How Actively Are You Outreaching Within Your TAM, SAM, SOM?

11TH Oct 2025, Saturday

One of the most important questions in modern B2B go-to-market strategy is: What percentage of your total addressable market (TAM), serviceable available market (SAM), or serviceable obtainable market (SOM) are you actively engaging with? Is it 20% of your accounts, 50%, or even 80%? Understanding this coverage requires clarity on two key variables.

Defining Your Total Addressable Outreach Base

The first step is determining how many accounts in your database are actually valid for outreach during your period of interest—whether that’s a month, a quarter, or the entire fiscal year.

Start with your full list of accounts but exclude those where you don’t have the necessary contact data. Many organizations adopt a strict rule here: an account qualifies only if it has at least two relevant decision-makers or contacts to engage with.

Accounts that fall short of this threshold can be moved into a “suspense list”—a category the research team can gradually enrich over time.

Ensuring the Quality of Contact Data

Not all contacts are created equal.

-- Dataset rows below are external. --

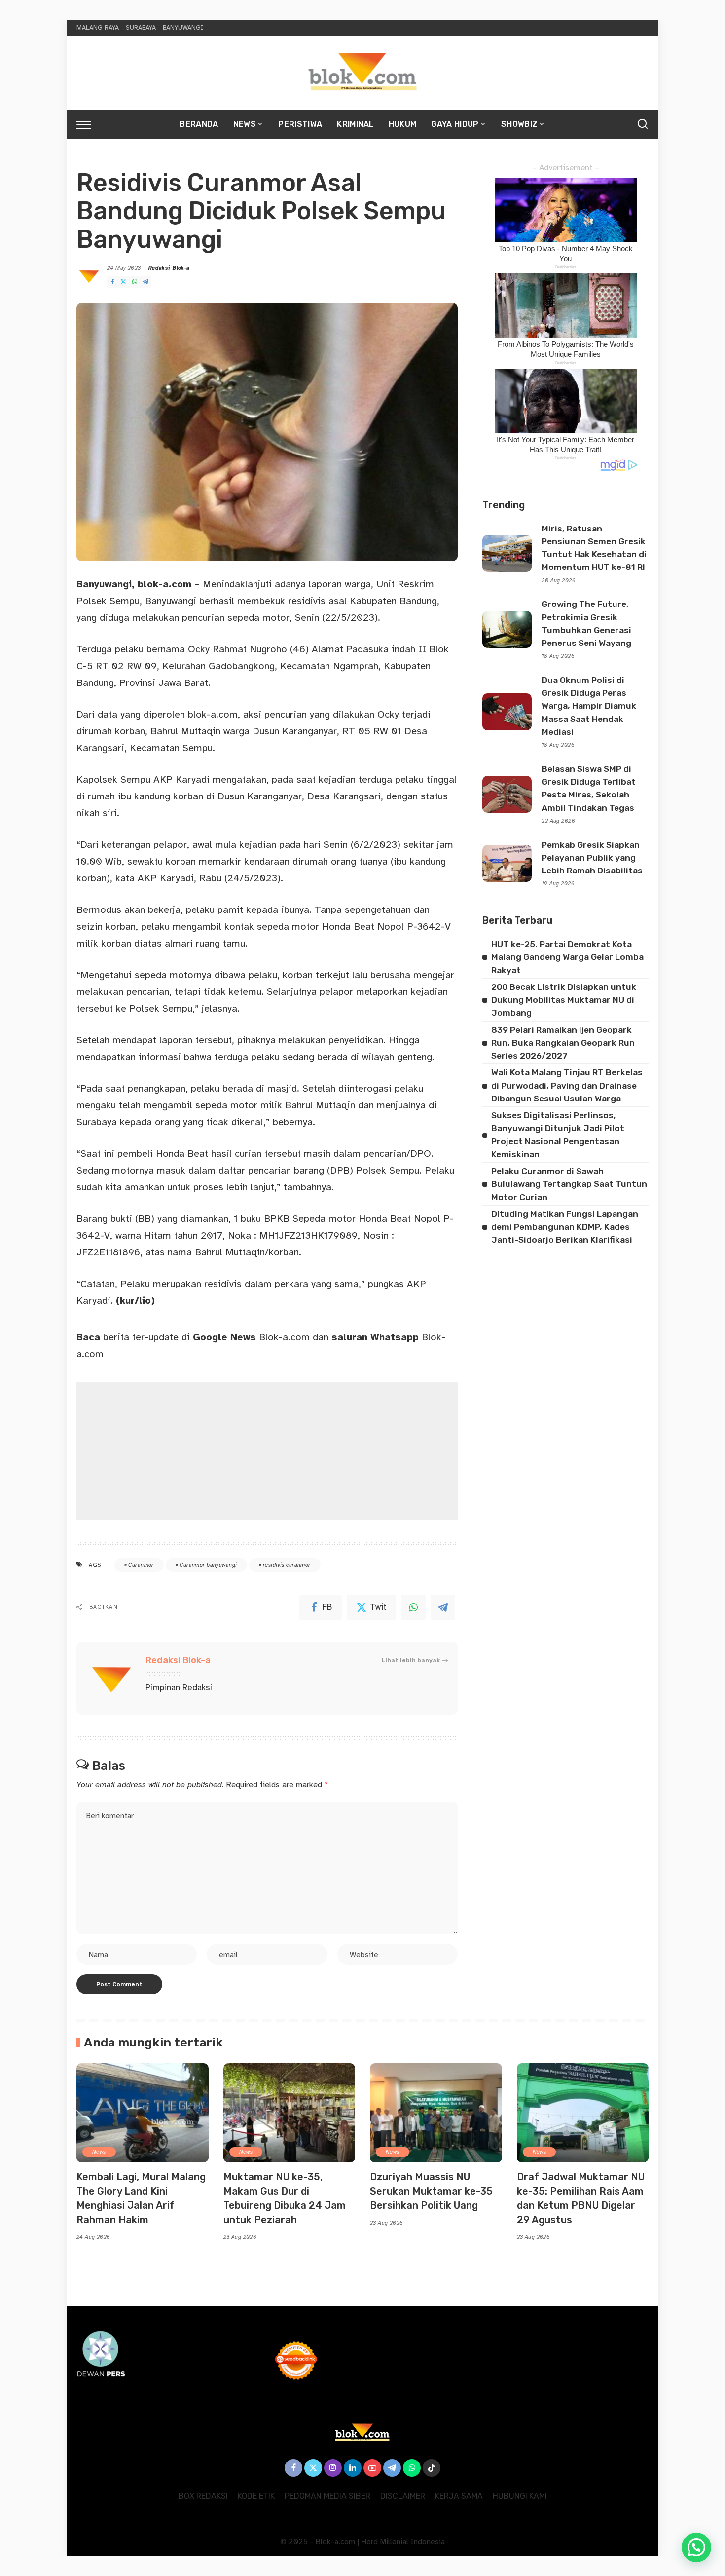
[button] (696, 2547)
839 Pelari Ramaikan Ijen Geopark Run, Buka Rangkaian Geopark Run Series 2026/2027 (563, 1043)
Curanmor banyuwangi (208, 1565)
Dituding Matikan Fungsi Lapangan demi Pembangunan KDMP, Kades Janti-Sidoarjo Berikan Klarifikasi (564, 1227)
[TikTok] (431, 2468)
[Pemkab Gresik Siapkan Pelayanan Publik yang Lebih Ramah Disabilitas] (507, 863)
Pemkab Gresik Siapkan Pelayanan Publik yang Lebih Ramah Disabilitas (592, 858)
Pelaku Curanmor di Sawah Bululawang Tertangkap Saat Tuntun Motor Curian (569, 1184)
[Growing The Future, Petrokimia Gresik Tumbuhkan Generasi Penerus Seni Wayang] (507, 629)
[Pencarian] (643, 124)
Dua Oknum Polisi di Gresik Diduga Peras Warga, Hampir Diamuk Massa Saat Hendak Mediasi (589, 706)
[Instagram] (333, 2468)
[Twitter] (123, 282)
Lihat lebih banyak (411, 1660)
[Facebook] (112, 282)
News (99, 2152)
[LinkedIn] (353, 2468)
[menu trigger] (88, 124)
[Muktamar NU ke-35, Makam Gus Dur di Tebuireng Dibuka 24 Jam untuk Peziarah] (289, 2112)
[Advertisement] (267, 1451)
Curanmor (140, 1565)
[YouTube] (372, 2468)
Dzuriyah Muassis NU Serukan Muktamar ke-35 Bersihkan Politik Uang (431, 2191)
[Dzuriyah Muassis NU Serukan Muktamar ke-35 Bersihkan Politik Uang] (436, 2112)
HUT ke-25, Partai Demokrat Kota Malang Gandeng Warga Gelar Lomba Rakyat (567, 957)
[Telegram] (145, 282)
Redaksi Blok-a (169, 268)
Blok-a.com (251, 1337)
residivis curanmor (287, 1565)
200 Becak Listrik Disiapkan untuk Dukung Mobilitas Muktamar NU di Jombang (563, 1000)
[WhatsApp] (134, 282)
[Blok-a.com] (362, 72)
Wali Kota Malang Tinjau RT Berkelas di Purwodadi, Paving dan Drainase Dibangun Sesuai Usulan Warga (567, 1085)
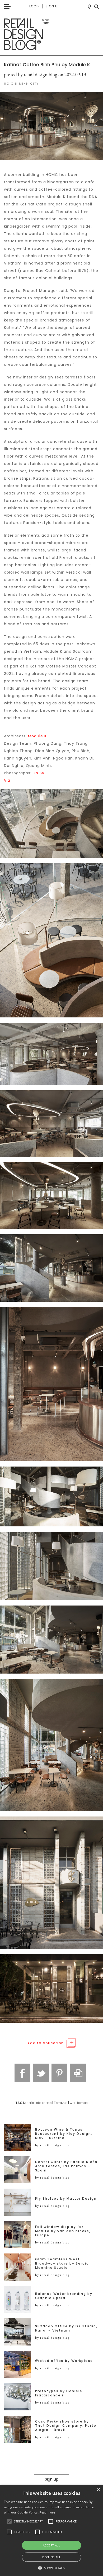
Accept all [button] (51, 2545)
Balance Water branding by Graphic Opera (63, 2296)
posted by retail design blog (30, 74)
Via (7, 780)
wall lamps (79, 2103)
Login (34, 6)
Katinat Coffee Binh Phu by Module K (47, 64)
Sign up (52, 6)
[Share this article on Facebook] (22, 2073)
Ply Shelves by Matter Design (66, 2199)
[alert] (51, 2530)
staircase (44, 2103)
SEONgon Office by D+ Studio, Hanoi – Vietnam (66, 2328)
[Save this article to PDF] (78, 2073)
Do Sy (38, 773)
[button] (9, 2521)
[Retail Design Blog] (51, 34)
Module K (37, 736)
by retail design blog (52, 2145)
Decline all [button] (51, 2557)
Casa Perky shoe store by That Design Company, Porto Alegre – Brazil (65, 2425)
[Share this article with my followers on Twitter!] (41, 2073)
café (30, 2103)
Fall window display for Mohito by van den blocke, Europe (63, 2231)
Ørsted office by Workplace (64, 2361)
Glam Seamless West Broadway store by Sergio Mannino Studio (62, 2263)
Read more (47, 2512)
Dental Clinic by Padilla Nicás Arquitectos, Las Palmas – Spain (66, 2166)
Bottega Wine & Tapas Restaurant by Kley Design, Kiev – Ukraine (63, 2133)
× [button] (98, 2490)
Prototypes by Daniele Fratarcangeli (58, 2393)
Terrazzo (60, 2103)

To classify a contact with relevant title, you’ll typically need at least one—or ideally all—of the following data points:

  • Valid email address:
    Enables direct messaging through outbound campaigns.
  • Valid phone number:
    Could be a direct line, mobile, or switchboard for call-based outreach.
  • Valid LinkedIn profile URL:
    Useful for sending connection requests, InMails, or personalized outreach through social channels.

Tracking Outreach Across Channels

Your sales and marketing teams likely use a multi-channel approach for one on one engagement, including:

  • Email outreach from multiple domains or personalized inboxes.
  • Direct calls to verified numbers for relationship building or qualification.
  • Social media engagement, such as LinkedIn connections or InMails to spark initial conversations.

From Data to Visibility

Once your outreach-ready account and contact list is defined, each seller typically conducts their own research to:

  • Identify the right set of contacts to approach within an account.
  • Review previous outreach efforts or existing connections.
  • Gather account insights and craft a personalized point of view for the account.

This personalization process is one of the most time-intensive tasks from a sales perspective. Sellers must synthesize raw data, verify contact relevance, align messaging, and ensure they’re not duplicating previous efforts—all while striving to engage contacts. 

Why This Metric Matters

Knowing what percentage of your accounts are being actively outreached helps uncover two critical insights:

  • Coverage efficiency – Are your teams spending their time across accounts or just focused on a few accounts?
  • Social media engagement, such as LinkedIn connections or InMails to spark initial conversations.

By regularly comparing your total outreach-ready accounts with the number of accounts actually engaged, you gain a measurable snapshot of your team’s reach—and a roadmap for scaling more efficiently.

Metrics and Dashboards for Measuring Outreach

To make this process actionable, you can track a few key metrics within your CRM or sales engagement platform:

  • Outreach Coverage (%):

    Outreach Coverage=Number of Accounts Outreached/Total Outreach-Ready Accounts×100
  • This tells you what fraction of your potential market has had at least one meaningful touchpoint during a given time frame. 
  • Contact-Level Engagement Rate:The percentage of individual contacts within accounts who received outreach attempts (email, call, or social).
  • Seller Coverage Distribution:
    Shows how evenly your team’s outreach efforts are spread across accounts—useful to find under-touched accounts.
  • Channel Effectiveness Mix:Breaks down how many engagements came from email, calls, or social outreach via LinkedIn, helping refine channel strategy.

Dashboards combining these metrics can offer instant visibility into where your outreach program stands today—allowing leaders to set clear goals, balance workloads across teams, and identify market segments that are under-engaged or overlooked.